Depuis sa création, l'Institut national du patrimoine s'associe chaque année au Festival de l'histoire de l'art, organisé par l'INHA et le Château de Fontainebleau.
À l’occasion de sa quinzième édition, le Festival de l’histoire de l’art met pour la première fois à l’honneur un pays africain : le Maroc. Situé au carrefour de l’Europe et de l’Afrique, ouvert sur la Méditerranée comme sur l’Atlantique, il se distingue par la richesse de son héritage culturel, façonné par des influences multiples – africaines, arabes, amazighes et juives.
De l’Antiquité à la scène contemporaine, le Festival propose une immersion dans l’histoire de l’art marocain, révélant à la fois la diversité de son patrimoine, la vitalité de ses savoir-faire artisanaux et l’émergence de nouvelles formes de création.

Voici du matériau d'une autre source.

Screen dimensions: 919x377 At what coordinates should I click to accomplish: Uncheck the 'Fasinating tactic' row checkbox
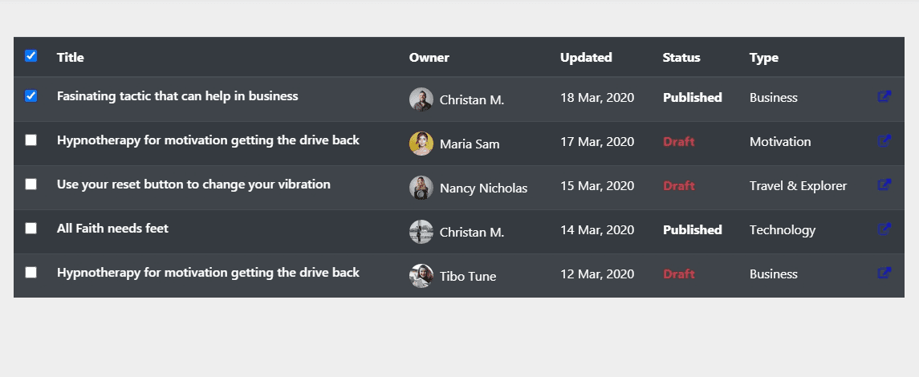point(31,96)
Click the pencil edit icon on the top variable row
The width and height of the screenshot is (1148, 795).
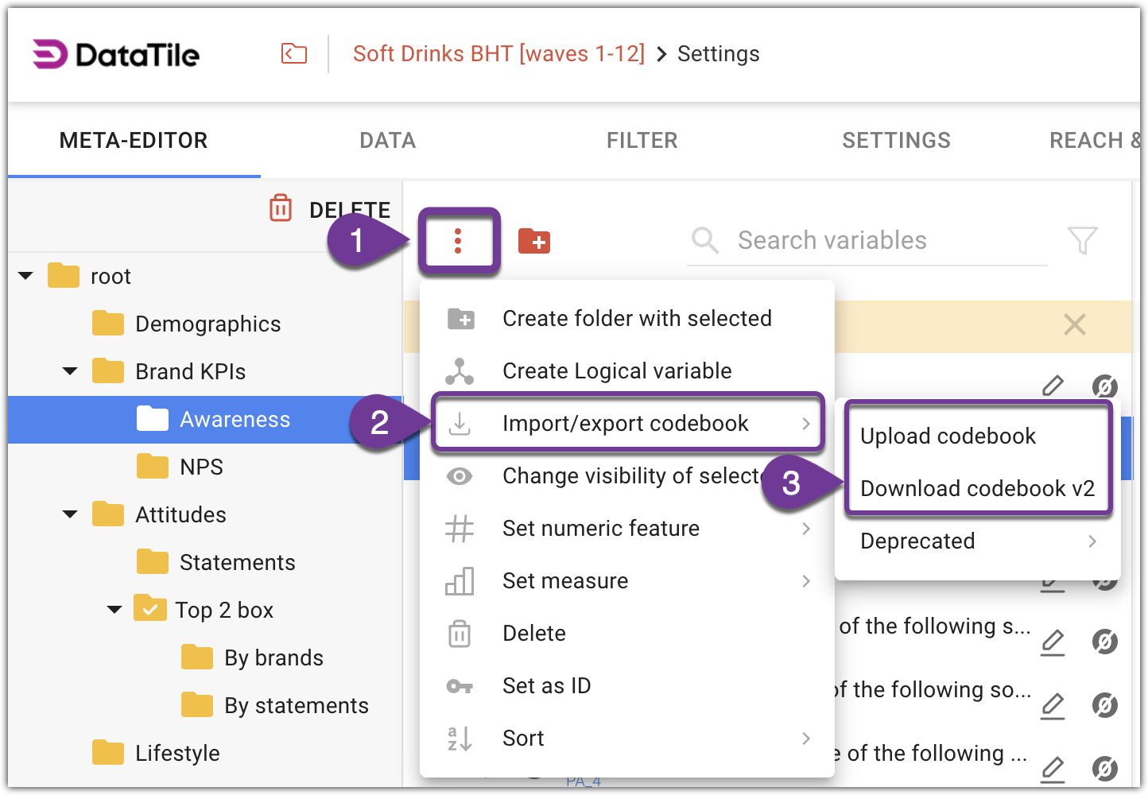point(1053,386)

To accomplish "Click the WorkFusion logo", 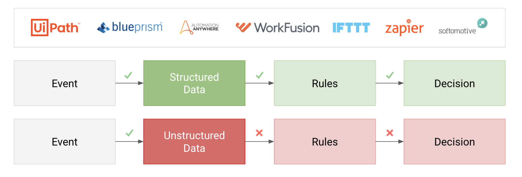I will [x=277, y=27].

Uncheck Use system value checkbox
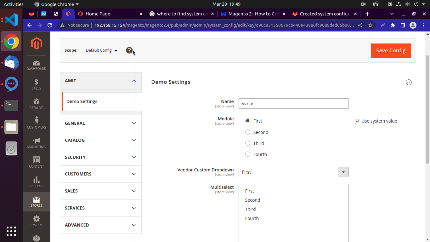(x=358, y=121)
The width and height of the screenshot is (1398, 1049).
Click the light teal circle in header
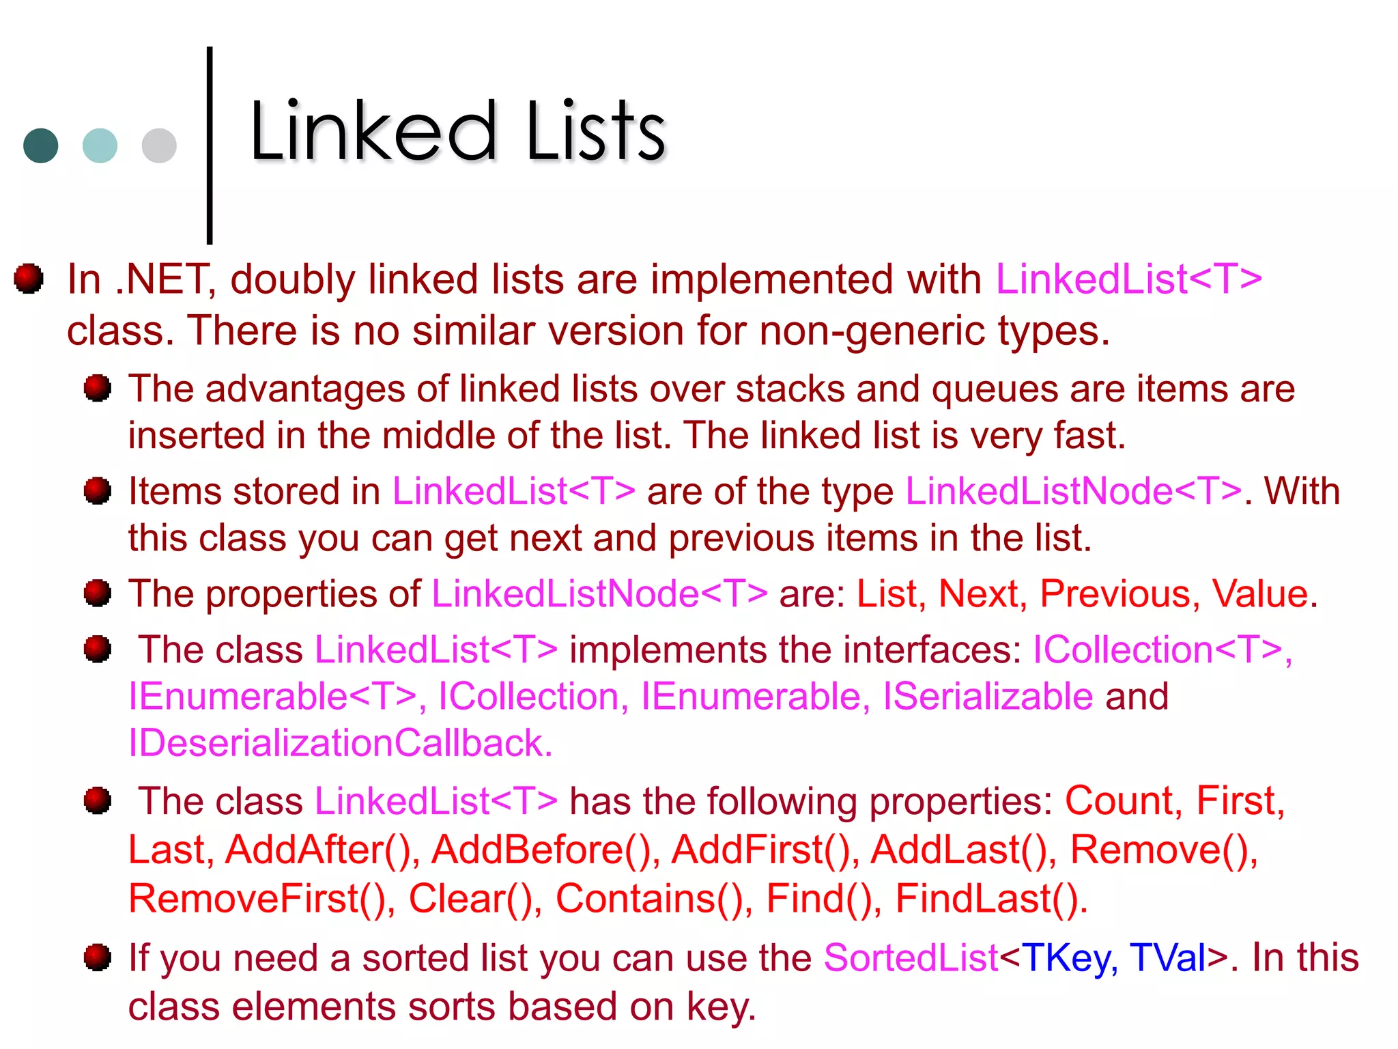pos(100,145)
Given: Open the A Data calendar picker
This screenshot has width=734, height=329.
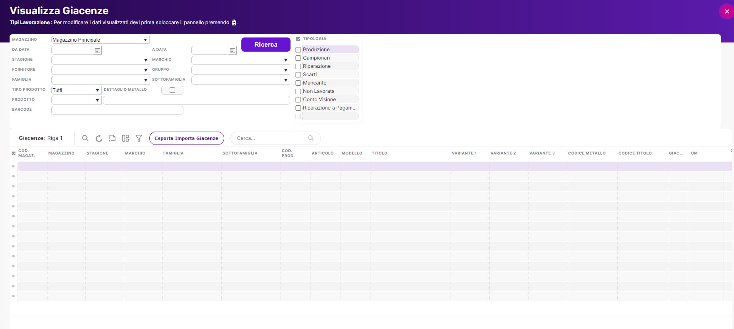Looking at the screenshot, I should pos(233,50).
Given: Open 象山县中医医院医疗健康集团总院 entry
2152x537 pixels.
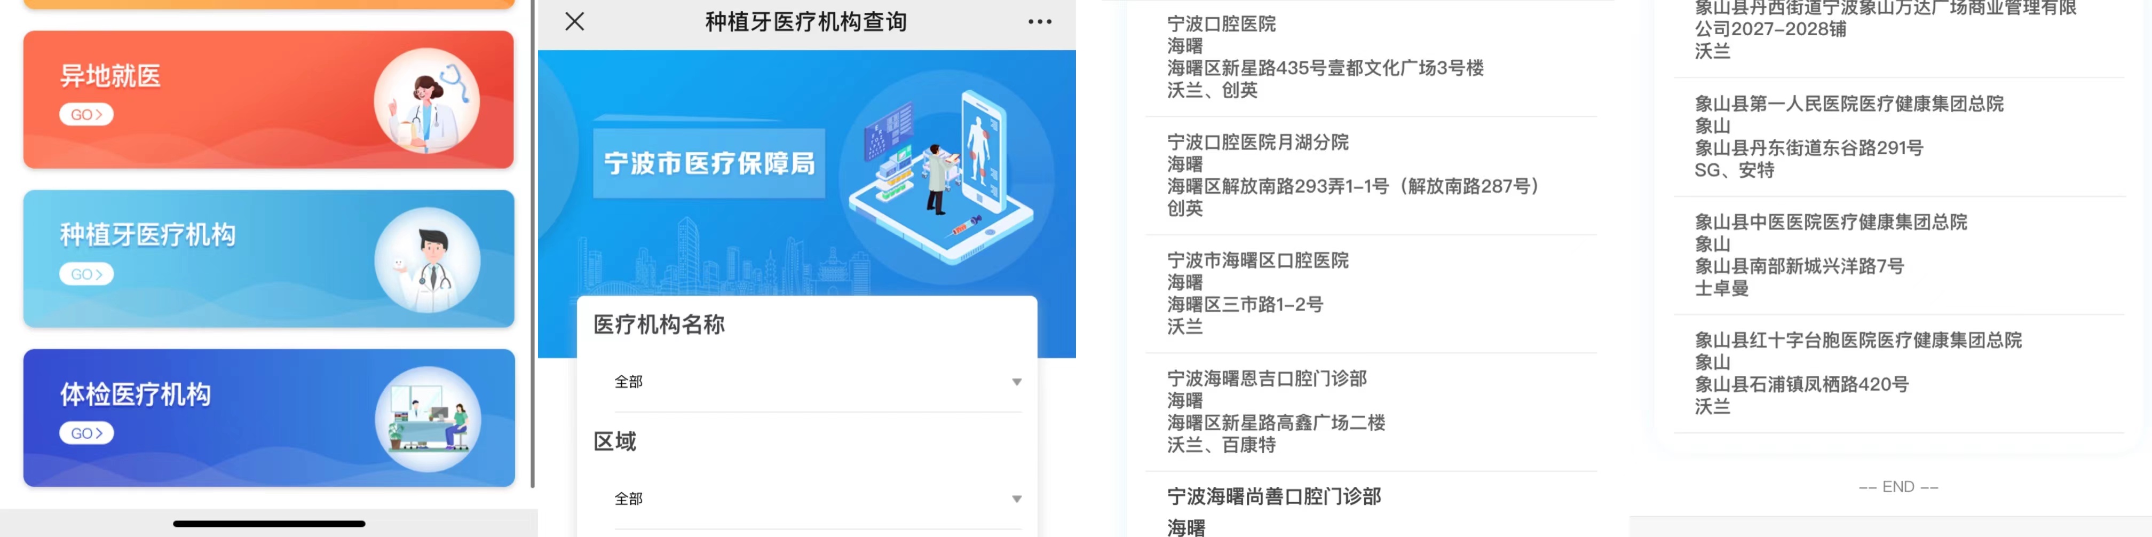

Cette édition 2026 sera l'occasion pour l'établissement de participer à deux temps forts.
Vendredi 5 juin
Table ronde sur les revues scientifiques
L'INP prendra part à une table ronde organisée par le Comité français d'histoire de l'art, consacrée à la place des revues dans la recherche et la valorisation de l'histoire de l'art. Les responsables de publications scientifiques y partageront leurs expériences et débattront des enjeux éditoriaux communs à leurs revues, avant une présentation de chacune d'entre elles.
Samedi 6 juin
Volubilis et ses mémoires : un site archéologique au présent ?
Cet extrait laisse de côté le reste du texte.